* **Task instructions**
Copy the lines below verbatim, from the first one through the line that contains "This screenshot has height=719, width=960.", including that line.

++++++

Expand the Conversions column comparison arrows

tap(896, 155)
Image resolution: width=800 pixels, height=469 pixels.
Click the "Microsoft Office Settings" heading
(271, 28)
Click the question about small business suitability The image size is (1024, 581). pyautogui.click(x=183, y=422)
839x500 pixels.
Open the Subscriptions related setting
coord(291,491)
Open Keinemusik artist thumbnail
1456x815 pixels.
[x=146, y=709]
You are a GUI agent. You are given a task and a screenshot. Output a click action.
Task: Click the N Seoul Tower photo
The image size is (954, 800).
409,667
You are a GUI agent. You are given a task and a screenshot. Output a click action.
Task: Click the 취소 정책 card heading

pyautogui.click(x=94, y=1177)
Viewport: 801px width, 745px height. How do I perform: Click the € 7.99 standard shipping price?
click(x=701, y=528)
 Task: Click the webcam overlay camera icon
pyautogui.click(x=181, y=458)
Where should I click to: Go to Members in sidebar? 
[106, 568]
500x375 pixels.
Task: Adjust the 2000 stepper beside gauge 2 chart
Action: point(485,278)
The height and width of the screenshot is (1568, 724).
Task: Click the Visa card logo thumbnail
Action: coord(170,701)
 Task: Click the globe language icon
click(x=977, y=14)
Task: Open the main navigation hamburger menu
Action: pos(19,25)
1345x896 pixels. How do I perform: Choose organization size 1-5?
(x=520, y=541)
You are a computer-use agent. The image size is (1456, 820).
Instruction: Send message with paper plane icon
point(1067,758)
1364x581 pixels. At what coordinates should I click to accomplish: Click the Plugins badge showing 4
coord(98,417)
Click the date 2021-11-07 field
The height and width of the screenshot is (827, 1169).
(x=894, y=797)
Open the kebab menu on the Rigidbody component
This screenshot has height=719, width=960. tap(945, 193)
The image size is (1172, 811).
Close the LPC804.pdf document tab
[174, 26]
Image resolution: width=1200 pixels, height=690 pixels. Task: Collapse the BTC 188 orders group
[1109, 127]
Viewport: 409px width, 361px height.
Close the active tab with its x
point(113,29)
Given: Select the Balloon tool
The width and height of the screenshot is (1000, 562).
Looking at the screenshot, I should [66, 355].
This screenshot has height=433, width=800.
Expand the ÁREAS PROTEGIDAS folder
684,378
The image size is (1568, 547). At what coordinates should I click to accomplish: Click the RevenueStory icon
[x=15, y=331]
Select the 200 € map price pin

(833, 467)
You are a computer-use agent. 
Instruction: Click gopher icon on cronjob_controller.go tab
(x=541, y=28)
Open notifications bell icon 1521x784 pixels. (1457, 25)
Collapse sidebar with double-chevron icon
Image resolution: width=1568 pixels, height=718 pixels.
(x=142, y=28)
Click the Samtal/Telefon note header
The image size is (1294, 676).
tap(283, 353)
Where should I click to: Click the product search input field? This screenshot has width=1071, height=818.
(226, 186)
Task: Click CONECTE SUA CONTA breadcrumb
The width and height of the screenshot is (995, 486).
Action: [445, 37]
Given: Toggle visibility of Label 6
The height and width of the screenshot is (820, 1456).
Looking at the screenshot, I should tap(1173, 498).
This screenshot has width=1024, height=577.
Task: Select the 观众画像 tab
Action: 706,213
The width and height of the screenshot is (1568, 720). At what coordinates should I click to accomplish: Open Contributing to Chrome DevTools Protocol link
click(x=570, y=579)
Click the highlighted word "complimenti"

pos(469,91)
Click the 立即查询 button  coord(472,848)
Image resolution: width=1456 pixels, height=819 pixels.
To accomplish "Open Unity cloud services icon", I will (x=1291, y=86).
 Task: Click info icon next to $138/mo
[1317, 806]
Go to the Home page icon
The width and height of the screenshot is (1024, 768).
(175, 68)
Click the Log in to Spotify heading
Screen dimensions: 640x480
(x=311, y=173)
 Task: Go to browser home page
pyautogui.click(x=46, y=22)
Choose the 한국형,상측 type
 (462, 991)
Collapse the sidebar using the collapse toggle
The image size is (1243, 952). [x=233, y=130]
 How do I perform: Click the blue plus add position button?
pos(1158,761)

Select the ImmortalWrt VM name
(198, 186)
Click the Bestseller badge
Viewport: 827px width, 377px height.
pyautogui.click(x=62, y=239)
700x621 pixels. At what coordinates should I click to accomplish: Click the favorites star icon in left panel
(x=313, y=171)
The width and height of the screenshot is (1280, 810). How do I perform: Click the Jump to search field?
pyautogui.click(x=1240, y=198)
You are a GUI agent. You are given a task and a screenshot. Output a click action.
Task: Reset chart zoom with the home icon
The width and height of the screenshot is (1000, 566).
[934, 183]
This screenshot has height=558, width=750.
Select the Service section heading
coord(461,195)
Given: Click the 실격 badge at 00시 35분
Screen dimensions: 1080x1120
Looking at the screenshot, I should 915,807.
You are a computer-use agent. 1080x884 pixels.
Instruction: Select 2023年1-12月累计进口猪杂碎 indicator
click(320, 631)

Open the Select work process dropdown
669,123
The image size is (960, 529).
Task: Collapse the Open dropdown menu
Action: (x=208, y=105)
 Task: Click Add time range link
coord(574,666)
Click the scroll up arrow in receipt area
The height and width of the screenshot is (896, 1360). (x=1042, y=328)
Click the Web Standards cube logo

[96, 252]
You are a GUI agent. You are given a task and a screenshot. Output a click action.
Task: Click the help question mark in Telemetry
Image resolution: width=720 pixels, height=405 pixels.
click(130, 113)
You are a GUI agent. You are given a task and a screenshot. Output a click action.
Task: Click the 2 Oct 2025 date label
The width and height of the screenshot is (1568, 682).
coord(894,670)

++++++

* **The solution**
Expand the Conversions column comparison arrows

tap(896, 155)
Image resolution: width=800 pixels, height=469 pixels.
Click the "Microsoft Office Settings" heading
(271, 28)
Click the question about small business suitability The image size is (1024, 581). pyautogui.click(x=183, y=422)
839x500 pixels.
Open the Subscriptions related setting
coord(291,491)
Open Keinemusik artist thumbnail
1456x815 pixels.
[x=146, y=709]
You are a GUI agent. You are given a task and a screenshot. Output a click action.
Task: Click the N Seoul Tower photo
The image size is (954, 800).
409,667
You are a GUI agent. You are given a task and a screenshot. Output a click action.
Task: Click the 취소 정책 card heading

pyautogui.click(x=94, y=1177)
Viewport: 801px width, 745px height. How do I perform: Click the € 7.99 standard shipping price?
click(x=701, y=528)
 Task: Click the webcam overlay camera icon
pyautogui.click(x=181, y=458)
Where should I click to: Go to Members in sidebar? 
[106, 568]
500x375 pixels.
Task: Adjust the 2000 stepper beside gauge 2 chart
Action: point(485,278)
The height and width of the screenshot is (1568, 724).
Task: Click the Visa card logo thumbnail
Action: coord(170,701)
 Task: Click the globe language icon
click(x=977, y=14)
Task: Open the main navigation hamburger menu
Action: pos(19,25)
1345x896 pixels. How do I perform: Choose organization size 1-5?
(x=520, y=541)
You are a computer-use agent. The image size is (1456, 820).
Instruction: Send message with paper plane icon
point(1067,758)
1364x581 pixels. At what coordinates should I click to accomplish: Click the Plugins badge showing 4
coord(98,417)
Click the date 2021-11-07 field
The height and width of the screenshot is (827, 1169).
(x=894, y=797)
Open the kebab menu on the Rigidbody component
This screenshot has height=719, width=960. tap(945, 193)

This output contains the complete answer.